Stored items from a collection:
========

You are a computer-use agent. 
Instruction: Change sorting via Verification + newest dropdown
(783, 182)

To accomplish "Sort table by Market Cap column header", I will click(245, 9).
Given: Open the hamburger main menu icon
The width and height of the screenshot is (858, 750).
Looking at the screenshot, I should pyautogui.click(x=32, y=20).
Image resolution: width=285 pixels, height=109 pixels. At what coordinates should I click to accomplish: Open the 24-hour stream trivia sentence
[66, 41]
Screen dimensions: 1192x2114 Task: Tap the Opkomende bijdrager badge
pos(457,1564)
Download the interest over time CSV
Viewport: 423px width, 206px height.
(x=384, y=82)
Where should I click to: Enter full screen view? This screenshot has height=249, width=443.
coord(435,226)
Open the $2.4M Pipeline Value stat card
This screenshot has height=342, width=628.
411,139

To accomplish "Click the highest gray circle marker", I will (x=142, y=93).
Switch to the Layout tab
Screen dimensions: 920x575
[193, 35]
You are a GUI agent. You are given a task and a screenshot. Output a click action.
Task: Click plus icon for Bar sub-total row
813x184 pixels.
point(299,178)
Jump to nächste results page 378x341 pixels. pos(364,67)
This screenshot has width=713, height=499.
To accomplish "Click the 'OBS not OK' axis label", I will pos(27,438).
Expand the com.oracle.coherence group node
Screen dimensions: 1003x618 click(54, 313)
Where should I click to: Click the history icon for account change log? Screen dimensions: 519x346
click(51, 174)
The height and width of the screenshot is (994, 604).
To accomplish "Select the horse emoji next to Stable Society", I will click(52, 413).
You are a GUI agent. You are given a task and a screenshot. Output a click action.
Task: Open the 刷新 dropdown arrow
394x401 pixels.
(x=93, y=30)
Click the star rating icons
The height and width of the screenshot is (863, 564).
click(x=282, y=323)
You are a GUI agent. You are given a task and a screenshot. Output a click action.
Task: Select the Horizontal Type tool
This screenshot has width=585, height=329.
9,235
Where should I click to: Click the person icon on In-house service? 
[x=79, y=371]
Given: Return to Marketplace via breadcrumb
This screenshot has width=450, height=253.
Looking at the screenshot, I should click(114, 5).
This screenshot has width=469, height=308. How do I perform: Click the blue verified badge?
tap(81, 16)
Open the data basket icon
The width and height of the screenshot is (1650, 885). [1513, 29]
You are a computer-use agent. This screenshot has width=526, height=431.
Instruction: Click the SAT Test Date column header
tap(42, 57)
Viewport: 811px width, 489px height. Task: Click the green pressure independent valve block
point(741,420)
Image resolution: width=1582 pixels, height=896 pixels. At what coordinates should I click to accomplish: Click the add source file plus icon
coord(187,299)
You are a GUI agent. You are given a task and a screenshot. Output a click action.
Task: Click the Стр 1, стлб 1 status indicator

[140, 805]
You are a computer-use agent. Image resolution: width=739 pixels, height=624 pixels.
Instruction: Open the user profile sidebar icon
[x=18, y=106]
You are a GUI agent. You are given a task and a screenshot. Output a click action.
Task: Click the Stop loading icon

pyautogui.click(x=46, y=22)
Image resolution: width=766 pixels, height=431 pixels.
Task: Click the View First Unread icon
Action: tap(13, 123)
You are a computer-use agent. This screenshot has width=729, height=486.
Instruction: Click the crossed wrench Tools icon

========

Exactly as they appear above, set down all of the records once more.

You are a computer-use agent. 
Instruction: Change sorting via Verification + newest dropdown
(783, 182)

To accomplish "Sort table by Market Cap column header", I will click(245, 9).
Given: Open the hamburger main menu icon
The width and height of the screenshot is (858, 750).
Looking at the screenshot, I should pyautogui.click(x=32, y=20).
Image resolution: width=285 pixels, height=109 pixels. At what coordinates should I click to accomplish: Open the 24-hour stream trivia sentence
[66, 41]
Screen dimensions: 1192x2114 Task: Tap the Opkomende bijdrager badge
pos(457,1564)
Download the interest over time CSV
Viewport: 423px width, 206px height.
(x=384, y=82)
Where should I click to: Enter full screen view? This screenshot has height=249, width=443.
coord(435,226)
Open the $2.4M Pipeline Value stat card
This screenshot has height=342, width=628.
411,139

To accomplish "Click the highest gray circle marker", I will (x=142, y=93).
Switch to the Layout tab
Screen dimensions: 920x575
[193, 35]
You are a GUI agent. You are given a task and a screenshot. Output a click action.
Task: Click plus icon for Bar sub-total row
813x184 pixels.
point(299,178)
Jump to nächste results page 378x341 pixels. pos(364,67)
This screenshot has width=713, height=499.
To accomplish "Click the 'OBS not OK' axis label", I will pos(27,438).
Expand the com.oracle.coherence group node
Screen dimensions: 1003x618 click(54, 313)
Where should I click to: Click the history icon for account change log? Screen dimensions: 519x346
click(51, 174)
The height and width of the screenshot is (994, 604).
To accomplish "Select the horse emoji next to Stable Society", I will click(52, 413).
You are a GUI agent. You are given a task and a screenshot. Output a click action.
Task: Open the 刷新 dropdown arrow
394x401 pixels.
(x=93, y=30)
Click the star rating icons
The height and width of the screenshot is (863, 564).
click(x=282, y=323)
You are a GUI agent. You are given a task and a screenshot. Output a click action.
Task: Select the Horizontal Type tool
This screenshot has width=585, height=329.
9,235
Where should I click to: Click the person icon on In-house service? 
[x=79, y=371]
Given: Return to Marketplace via breadcrumb
This screenshot has width=450, height=253.
Looking at the screenshot, I should click(114, 5).
This screenshot has width=469, height=308. How do I perform: Click the blue verified badge?
tap(81, 16)
Open the data basket icon
The width and height of the screenshot is (1650, 885). [1513, 29]
You are a computer-use agent. This screenshot has width=526, height=431.
Instruction: Click the SAT Test Date column header
tap(42, 57)
Viewport: 811px width, 489px height. Task: Click the green pressure independent valve block
point(741,420)
Image resolution: width=1582 pixels, height=896 pixels. At what coordinates should I click to accomplish: Click the add source file plus icon
coord(187,299)
You are a GUI agent. You are given a task and a screenshot. Output a click action.
Task: Click the Стр 1, стлб 1 status indicator

[140, 805]
You are a computer-use agent. Image resolution: width=739 pixels, height=624 pixels.
Instruction: Open the user profile sidebar icon
[x=18, y=106]
You are a GUI agent. You are given a task and a screenshot. Output a click action.
Task: Click the Stop loading icon

pyautogui.click(x=46, y=22)
Image resolution: width=766 pixels, height=431 pixels.
Task: Click the View First Unread icon
Action: tap(13, 123)
You are a computer-use agent. This screenshot has width=729, height=486.
Instruction: Click the crossed wrench Tools icon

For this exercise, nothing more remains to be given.